◆ Exercise
Copy the records starting at the line that contains "You are a GUI" and ending at the line that contains "This screenshot has height=360, width=480.", inclusive of both.

◆ Rows
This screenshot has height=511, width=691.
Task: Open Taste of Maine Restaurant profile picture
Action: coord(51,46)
--
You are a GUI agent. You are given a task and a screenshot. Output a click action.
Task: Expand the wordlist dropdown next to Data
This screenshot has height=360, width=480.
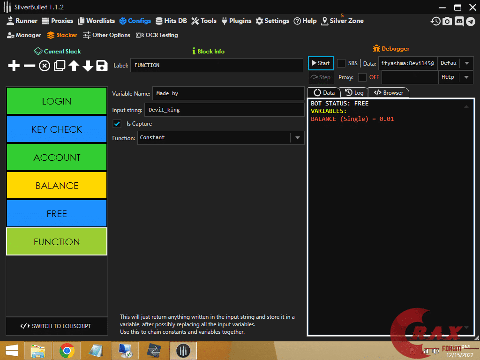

◆ Solved exercise
You are a GUI agent. You are given a task and a screenshot. Output a click action.
Task: Expand the wordlist dropdown next to Data
This screenshot has height=360, width=480.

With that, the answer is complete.